Robbie pernah menamparnya di depan rekan kerja laki-lakinya yang hanya berbincang-bincang di depan kantor selagi menunggu Robbie turun. Mempermalukan Karlina seperti seorang perempuan yang tidak punya harga diri. Baginya, apa yang sudah menjadi miliknya akan menjadi patuh dan tidak seorang pun bisa memiliknya.
“Apa aku tidak boleh memuji istriku sendiri,” tutur Robbie yang merasa kecewa tidak bisa memeluk pinggang seksi milik Karlina.
“Jangan, Robbie … aku sedang tidak ingin, kamu sudah melakukannya lagi, sikap angkuhmu itu.” Karlina tidak bisa menyelesaikan kalimatnya, matanya masih saja menangis karena sikap Robbie. Seandainya saja Karlina bisa bersikap tegas dihadapannya, tetapi kenyataannya Karlina begitu lemah dan mudah terperdaya.
Karlina hanya bisa merunduk dan menggeleng memperlihatkan kekecewaannya, ia tidak sanggup menuntut permintaan maaf dari Robbie. Lagi-lagi Karlina begitu rapuh, ia tidak bisa marah akibat perlakukan kasarnya, ditambah Robbie sudah membatalkan acara ulang tahun yang sudah direncanakannya tanpa seizinnya. Robbie hanya ingin Karlina menemaninya ke acara pertemuan keluarga untuk bertemu dengan keluarga Hilman yang akan menikahi Winona, adik perempuan satu-satunya.

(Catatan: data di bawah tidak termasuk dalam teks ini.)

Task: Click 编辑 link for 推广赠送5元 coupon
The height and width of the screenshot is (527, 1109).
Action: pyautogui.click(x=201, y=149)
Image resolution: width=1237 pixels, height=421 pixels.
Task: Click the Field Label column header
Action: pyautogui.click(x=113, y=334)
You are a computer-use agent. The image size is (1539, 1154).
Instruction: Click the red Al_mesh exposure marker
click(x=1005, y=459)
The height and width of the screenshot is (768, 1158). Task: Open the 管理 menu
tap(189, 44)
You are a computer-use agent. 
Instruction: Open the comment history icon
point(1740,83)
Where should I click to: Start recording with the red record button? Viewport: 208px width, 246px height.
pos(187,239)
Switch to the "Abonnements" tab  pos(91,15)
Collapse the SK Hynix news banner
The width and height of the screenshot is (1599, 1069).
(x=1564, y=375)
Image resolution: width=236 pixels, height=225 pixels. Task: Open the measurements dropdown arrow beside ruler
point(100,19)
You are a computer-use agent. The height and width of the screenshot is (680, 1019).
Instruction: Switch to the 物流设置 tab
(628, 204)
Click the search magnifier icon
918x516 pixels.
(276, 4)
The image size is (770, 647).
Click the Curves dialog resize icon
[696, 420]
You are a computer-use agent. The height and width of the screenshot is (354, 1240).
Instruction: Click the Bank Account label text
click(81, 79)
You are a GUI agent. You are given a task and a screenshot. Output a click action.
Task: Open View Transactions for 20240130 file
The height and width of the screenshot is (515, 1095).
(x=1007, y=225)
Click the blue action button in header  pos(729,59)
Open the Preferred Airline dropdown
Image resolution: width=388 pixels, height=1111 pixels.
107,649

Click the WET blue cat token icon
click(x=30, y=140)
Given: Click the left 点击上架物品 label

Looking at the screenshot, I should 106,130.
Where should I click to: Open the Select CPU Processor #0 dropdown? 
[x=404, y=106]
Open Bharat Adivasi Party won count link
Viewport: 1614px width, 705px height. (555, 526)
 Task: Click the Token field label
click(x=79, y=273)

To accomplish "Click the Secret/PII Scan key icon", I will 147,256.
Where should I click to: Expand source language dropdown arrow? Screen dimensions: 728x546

“Apa salahku, apa salahku kali ini, sial!” hardik Robbie yang tidak menyadari kesalahannya. Karlina pergi ke tempat yang jauh, di mana kamar rahasianya untuk menenangkan diri. Di mana ia bisa berada di tempat yang aman.
Mengunci pintunya dan bersembunyi di dalam sana untuk menenangkan pikiran. Tetapi, kali ini Karlina tidak bisa tenang sedikit pun, bahkan ia merasa jantungnya berdebar sangat kencang. Ia hanya bisa mondar-mandir kebingungan sembari memegangi kepalanya dengan langkah yang sulit karena gaun yang rapat itu.
Gaun yang hanya bisa membuatnya melangkah anggun, ia baru menyadari kalau jalannya yang setengah berlari menuju ruangan rahasia itu hampir membuat gaun itu rusak. Ia memeriksa semua sudut khawatir jika ada yang robek, dan lebih khawatir lagi jika ia merusak gaunnya Robbie akan berpikir kalau ia sengaja melakukannya, agar tidak datang ke pesta itu.
Lalu, tiba-tiba Karlina berdiri di depan cermin, pikiran kotornya justru mengarahkannya untuk merusak gaun itu. Kedua tangannya sudah bersiap-siap di atas belahan dadanya. Dengan senyuman liciknya, Karlina segera menarik kedua bagian di dadanya dengan kekuatan, ia merobeknya hingga seluruh pakaian dalamnya terlihat. Karlina meneruskan robekan itu hingga ke bawah membuat sayatan sepanjang gaun itu.